3) The cytotoxicity is very low, so after adding WST-8 for color development, the microplate reader can be used to read the sample repeatedly at different times to find the optimal measurement time.

Precautions

1) Ensure that the drug and CCK-8 are evenly distributed in the culture medium.

2) The more the cells proliferate, the darker the color; the stronger the cell toxicity, the lighter the color.

3) For adherent cells, at least 1000 cells per well (100 μL medium) are required. For leukocytes, at least 2500 cells per well (100 μL medium) are required due to lower sensitivity. The recommended maximum number of cells per well of a 96-well plate is 25,000. If using a 24-well or 6-well plate for this assay, please calculate the corresponding number of cells per well and adjust the volume of CCK-8 to 10% of the total liquid volume per well.

4) Because the CCK-8 assay is based on dehydrogenase activity in living cells, conditions or chemicals that affect dehydrogenase activity may result in differences between the actual number of viable cells and the number of viable cells measured using CCK-8.

5) WST-8 may react with reducing agents to form WST-8 formazan. If reducing agents (such as some antioxidants) are used, it will interfere with the test. If there are too many reducing agents in the system to be tested, it is necessary to remove them.

6) After 2 hours of incubation, the background OD value is generally 0.1-0.2 units.

7) Be careful not to introduce air bubbles into the wells as they will interfere with the OD values.

8) If you want to sterilize the CCK-8 solution, filter the solution using a 0.2 μm membrane.

9) Incubation times vary depending on the type and number of cells in the well. In general, leukocytes stain more weakly, so longer incubation times (up to 4 hours) or larger numbers of cells (~10 ⁵ cells/well) may be required.

10) If high turbidity is present in the cell suspension, measure and subtract the OD value of the sample at 600nm or higher.

11) CCK-8 cannot be used for cell staining.

12) Phenol red in the culture medium will not affect the experimental results. The absorbance of phenol red can be eliminated by subtracting the background absorbance in the blank well during calculation, so it will not affect the detection.

13) CCK-8 has very low toxicity, and after the CCK-8 assay is completed, the same cells can be used for other cell proliferation assays, such as crystal violet assay, neutral red assay, or DNA fluorescence assay. (Unless the cells are extremely rare, this is not recommended.)

14) This kit can be used for E. coli but not for yeast cells.

15) Before reading the plate, you can gently mix on a shaker.

16) We recommend seeding cells in wells near the center of the culture plate. The culture medium in the outermost circle of wells is prone to evaporation, so these wells can be filled with PBS, water, or culture medium.

17) If you do not have a 450 nm filter, you can also use a filter with absorbance between 430 and 490 nm.
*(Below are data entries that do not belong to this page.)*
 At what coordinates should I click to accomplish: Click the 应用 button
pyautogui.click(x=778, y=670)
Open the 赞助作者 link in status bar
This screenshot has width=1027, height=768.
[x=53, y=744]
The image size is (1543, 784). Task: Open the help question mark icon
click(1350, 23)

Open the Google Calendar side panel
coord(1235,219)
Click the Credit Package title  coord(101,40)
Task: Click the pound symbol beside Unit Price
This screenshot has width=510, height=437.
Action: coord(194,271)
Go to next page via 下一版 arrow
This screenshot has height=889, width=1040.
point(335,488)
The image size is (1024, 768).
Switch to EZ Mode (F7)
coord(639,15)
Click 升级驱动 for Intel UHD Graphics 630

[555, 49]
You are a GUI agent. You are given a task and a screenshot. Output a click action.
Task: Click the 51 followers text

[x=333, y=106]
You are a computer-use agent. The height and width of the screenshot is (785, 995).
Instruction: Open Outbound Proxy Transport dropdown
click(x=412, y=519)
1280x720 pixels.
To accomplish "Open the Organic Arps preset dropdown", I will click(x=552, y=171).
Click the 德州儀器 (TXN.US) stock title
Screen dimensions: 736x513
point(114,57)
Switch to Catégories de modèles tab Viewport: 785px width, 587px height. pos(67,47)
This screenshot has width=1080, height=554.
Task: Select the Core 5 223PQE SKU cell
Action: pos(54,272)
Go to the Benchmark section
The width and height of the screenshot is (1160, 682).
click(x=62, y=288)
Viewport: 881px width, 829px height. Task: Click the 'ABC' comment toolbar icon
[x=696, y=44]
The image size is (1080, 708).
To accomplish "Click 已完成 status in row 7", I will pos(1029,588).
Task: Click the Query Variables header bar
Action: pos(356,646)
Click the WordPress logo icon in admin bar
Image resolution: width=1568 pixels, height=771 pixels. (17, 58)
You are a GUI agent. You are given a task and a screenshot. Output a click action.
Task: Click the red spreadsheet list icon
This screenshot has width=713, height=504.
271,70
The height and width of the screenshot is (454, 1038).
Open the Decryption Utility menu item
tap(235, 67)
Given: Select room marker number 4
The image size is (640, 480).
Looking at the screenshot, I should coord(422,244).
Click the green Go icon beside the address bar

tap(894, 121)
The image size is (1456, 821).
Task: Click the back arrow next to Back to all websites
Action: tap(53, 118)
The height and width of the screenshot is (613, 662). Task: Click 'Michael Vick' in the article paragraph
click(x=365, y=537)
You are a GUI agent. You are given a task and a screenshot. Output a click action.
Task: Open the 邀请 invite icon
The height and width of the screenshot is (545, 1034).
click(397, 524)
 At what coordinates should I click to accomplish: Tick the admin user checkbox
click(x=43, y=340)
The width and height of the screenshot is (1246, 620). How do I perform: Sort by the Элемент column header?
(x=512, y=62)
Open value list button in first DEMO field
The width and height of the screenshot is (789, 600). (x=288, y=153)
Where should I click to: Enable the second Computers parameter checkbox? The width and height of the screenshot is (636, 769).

The 450 nm filter has the best sensitivity.

18) Measure the absorbance at 450 nm. If you need to perform dual-wavelength measurement, you can measure the absorbance at 650 nm as a reference wavelength.

19) The presence of metal ions in drugs may affect the sensitivity of CCK-8. Lead chloride, ferric chloride, and copper sulfate at a final concentration of 1 mM will inhibit the color development reaction by 5%, 15%, and 90%, reducing the sensitivity. If the final concentration is 10 mM, it will be 100% inhibited.

20) This product is for scientific research purposes only!